━━━ EXCERPTED RECORDS ━━━

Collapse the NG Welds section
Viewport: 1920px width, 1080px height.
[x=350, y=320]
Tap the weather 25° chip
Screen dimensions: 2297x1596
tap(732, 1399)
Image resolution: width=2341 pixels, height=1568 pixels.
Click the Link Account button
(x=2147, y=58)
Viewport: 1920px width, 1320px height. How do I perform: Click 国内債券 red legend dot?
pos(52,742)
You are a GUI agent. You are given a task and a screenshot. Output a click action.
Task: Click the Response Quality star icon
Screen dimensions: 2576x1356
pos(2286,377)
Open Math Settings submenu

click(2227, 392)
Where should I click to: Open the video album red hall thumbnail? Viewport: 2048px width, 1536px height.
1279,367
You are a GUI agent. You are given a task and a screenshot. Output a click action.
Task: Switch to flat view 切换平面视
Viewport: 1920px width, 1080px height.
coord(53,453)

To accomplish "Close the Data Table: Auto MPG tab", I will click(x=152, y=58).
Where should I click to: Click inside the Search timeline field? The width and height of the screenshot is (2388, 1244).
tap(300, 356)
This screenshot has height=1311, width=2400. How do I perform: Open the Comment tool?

━━━

*PROBLEM DESCRIPTION*: Your task is to output the material above exactly.

*TASK OUTPUT*:
Collapse the NG Welds section
Viewport: 1920px width, 1080px height.
[x=350, y=320]
Tap the weather 25° chip
Screen dimensions: 2297x1596
tap(732, 1399)
Image resolution: width=2341 pixels, height=1568 pixels.
Click the Link Account button
(x=2147, y=58)
Viewport: 1920px width, 1320px height. How do I perform: Click 国内債券 red legend dot?
pos(52,742)
You are a GUI agent. You are given a task and a screenshot. Output a click action.
Task: Click the Response Quality star icon
Screen dimensions: 2576x1356
pos(2286,377)
Open Math Settings submenu

click(2227, 392)
Where should I click to: Open the video album red hall thumbnail? Viewport: 2048px width, 1536px height.
1279,367
You are a GUI agent. You are given a task and a screenshot. Output a click action.
Task: Switch to flat view 切换平面视
Viewport: 1920px width, 1080px height.
coord(53,453)

To accomplish "Close the Data Table: Auto MPG tab", I will click(x=152, y=58).
Where should I click to: Click inside the Search timeline field? The width and height of the screenshot is (2388, 1244).
tap(300, 356)
This screenshot has height=1311, width=2400. How do I perform: Open the Comment tool?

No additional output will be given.